Mr. Narendra is correct in some extent. In India, automobile and power are the only two sectors which are growing and will contribute to investor's wealth based on domestic consumption. Telecom and banking are already matured and even if they grow they can not increase share holder's wealth.



Apr 7, 2011

I want to invest in indian stock market for five years(10 stock) 10 years (10 stock)please suggest me.



Apr 4, 2011

presently most of the developed markets are in economy crunch, and our Indian scenario seems to be growing with unending inflation.so by this circumstances how do i believe markets are safe place for investments. at this juncture i play safely some kind of trading alone according to the existing opportunity Market provides.



Apr 4, 2011

You have rightly said where to invest.Good But the real problem is how to identify such stocks there lies the key Even so called experts also fail in this miserably.



Apr 4, 2011

The recommended companies are quite good.

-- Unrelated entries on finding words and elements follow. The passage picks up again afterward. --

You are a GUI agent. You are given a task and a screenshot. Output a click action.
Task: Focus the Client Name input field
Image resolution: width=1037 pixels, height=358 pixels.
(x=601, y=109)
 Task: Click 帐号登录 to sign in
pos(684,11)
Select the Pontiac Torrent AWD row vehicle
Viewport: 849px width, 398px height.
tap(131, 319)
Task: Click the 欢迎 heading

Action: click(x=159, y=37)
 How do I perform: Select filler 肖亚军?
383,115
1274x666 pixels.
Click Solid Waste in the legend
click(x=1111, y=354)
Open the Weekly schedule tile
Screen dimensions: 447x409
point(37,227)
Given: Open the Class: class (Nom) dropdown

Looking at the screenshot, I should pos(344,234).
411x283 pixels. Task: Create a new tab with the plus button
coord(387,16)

Further, we can invest in the following companies also

LIC Housing Finance
Tata Consultancy Services



Apr 4, 2011

All fake. no need your advice. I am in market for last 12 years playig.


Vivekananda Koti

Apr 4, 2011

I am of the opinion that the following companies are good for the purpose of investment
1. Asian Paints Ltd
2. ITC Ltd
3. ONGC Ltd

I request you to inform me whether my study on the above companies is good. Also I request you to inform the good companies for short term investment.


nikhil agarwal

Apr 4, 2011

I hope Mr Nandra shares the same view (long term invest in India).
But, I don't think that preferring local stocks which have higher exposure to developed world is a change in investment pattern. As rightly said in bold, "the key here is to buy into those companies when they are available cheap and come equipped with some sort of competetive advantage," the local stocks with foreign exposure definitely provides a competetive advantage in a situation when local inflation is eating into corporate earnings.
A simple math would suffice my view: Absolute basis of growth in US economy at 3% means US$40 billion while 8.5% growth for Indian economy means US$10 billion.
So % growth figure should not always be fancied around.